• [What the task asks]:
The entries below contain a line with "Toggle the header select-all checkbox" and a line with "Click the CH label". Quote exactly those two lines and all lines between them.

━━ Material supplied ━━

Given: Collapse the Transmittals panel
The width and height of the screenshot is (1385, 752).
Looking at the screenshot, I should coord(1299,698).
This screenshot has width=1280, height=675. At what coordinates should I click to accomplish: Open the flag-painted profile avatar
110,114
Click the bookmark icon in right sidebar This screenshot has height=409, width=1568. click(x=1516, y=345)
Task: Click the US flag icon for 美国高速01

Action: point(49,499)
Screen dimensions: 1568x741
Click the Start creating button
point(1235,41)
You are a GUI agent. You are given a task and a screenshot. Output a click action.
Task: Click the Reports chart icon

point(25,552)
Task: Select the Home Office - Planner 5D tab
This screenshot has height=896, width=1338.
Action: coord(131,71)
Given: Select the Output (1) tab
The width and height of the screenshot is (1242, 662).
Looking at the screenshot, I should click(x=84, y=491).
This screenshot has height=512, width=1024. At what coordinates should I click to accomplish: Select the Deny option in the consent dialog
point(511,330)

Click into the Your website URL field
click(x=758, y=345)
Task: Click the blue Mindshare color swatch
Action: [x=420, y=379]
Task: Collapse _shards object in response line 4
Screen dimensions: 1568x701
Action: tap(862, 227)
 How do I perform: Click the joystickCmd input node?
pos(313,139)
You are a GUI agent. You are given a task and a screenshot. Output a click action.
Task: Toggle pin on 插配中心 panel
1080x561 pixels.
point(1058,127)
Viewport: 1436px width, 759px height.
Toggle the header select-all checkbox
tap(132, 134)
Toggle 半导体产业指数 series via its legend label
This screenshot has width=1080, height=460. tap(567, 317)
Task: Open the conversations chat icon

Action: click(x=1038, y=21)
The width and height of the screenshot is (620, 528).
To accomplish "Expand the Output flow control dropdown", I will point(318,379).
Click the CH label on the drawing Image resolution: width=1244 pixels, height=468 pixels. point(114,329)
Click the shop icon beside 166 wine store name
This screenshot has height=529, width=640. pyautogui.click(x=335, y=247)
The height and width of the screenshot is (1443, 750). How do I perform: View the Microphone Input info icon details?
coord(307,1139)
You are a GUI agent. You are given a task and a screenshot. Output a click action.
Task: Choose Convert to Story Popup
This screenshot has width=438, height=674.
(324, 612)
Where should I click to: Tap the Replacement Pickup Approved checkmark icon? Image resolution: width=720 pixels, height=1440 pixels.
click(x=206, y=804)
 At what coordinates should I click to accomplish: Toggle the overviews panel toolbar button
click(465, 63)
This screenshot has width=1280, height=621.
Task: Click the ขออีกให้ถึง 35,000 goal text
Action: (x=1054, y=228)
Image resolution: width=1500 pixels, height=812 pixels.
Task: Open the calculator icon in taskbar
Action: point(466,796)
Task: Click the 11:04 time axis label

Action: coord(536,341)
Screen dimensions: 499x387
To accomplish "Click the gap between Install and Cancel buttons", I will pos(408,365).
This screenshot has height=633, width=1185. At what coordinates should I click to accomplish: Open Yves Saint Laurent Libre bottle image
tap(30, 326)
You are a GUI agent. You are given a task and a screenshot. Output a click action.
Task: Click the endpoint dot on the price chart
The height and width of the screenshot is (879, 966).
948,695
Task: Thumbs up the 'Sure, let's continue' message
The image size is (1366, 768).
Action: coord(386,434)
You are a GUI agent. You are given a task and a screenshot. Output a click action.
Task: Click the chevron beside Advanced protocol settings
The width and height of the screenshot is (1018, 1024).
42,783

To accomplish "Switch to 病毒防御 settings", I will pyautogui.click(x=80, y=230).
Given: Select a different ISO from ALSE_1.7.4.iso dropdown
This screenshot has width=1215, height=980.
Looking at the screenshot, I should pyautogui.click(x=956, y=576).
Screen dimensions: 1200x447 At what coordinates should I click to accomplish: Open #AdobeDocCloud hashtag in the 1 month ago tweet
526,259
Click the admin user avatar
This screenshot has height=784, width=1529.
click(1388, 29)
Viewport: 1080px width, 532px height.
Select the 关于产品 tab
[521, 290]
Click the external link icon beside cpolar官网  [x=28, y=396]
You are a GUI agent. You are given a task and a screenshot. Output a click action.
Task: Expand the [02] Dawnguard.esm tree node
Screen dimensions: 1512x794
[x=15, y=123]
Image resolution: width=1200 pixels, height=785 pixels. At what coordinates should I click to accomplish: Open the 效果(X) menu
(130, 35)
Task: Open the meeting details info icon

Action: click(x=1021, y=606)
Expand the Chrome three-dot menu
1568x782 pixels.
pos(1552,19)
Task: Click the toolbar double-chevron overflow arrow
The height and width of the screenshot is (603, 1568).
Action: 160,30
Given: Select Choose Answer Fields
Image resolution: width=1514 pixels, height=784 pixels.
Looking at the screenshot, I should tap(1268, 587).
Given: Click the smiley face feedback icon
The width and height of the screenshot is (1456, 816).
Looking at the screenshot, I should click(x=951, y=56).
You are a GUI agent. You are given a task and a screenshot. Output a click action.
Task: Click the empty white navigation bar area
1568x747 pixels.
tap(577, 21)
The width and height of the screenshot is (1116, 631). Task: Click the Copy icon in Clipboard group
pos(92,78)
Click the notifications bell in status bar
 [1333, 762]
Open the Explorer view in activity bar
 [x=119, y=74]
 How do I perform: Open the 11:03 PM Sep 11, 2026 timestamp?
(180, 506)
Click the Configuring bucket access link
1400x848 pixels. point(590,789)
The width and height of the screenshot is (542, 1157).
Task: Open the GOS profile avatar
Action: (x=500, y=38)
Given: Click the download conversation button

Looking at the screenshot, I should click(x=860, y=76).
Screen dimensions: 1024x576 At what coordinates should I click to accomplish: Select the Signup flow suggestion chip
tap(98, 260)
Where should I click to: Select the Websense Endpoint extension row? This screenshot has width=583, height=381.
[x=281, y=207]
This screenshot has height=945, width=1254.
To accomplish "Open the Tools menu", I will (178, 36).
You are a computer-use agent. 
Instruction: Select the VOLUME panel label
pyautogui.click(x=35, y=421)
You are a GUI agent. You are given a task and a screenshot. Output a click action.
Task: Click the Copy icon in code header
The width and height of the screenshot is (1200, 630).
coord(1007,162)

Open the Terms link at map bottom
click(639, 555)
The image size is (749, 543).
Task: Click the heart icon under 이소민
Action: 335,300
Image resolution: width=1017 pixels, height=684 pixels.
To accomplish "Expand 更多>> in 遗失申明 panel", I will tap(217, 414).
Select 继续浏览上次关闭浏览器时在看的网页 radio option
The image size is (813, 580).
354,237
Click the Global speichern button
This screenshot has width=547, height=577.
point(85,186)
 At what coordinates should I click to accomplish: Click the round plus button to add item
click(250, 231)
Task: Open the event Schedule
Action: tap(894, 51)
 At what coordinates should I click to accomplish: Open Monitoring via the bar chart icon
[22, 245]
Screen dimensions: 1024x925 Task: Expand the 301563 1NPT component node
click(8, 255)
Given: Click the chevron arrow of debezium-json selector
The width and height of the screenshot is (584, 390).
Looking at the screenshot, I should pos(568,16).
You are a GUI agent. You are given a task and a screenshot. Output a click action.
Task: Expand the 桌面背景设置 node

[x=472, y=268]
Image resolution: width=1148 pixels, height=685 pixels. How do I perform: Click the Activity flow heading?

━━━

• [Answer to this problem]:
Toggle the header select-all checkbox
tap(132, 134)
Toggle 半导体产业指数 series via its legend label
This screenshot has width=1080, height=460. tap(567, 317)
Task: Open the conversations chat icon

Action: click(x=1038, y=21)
The width and height of the screenshot is (620, 528).
To accomplish "Expand the Output flow control dropdown", I will point(318,379).
Click the CH label on the drawing Image resolution: width=1244 pixels, height=468 pixels. point(114,329)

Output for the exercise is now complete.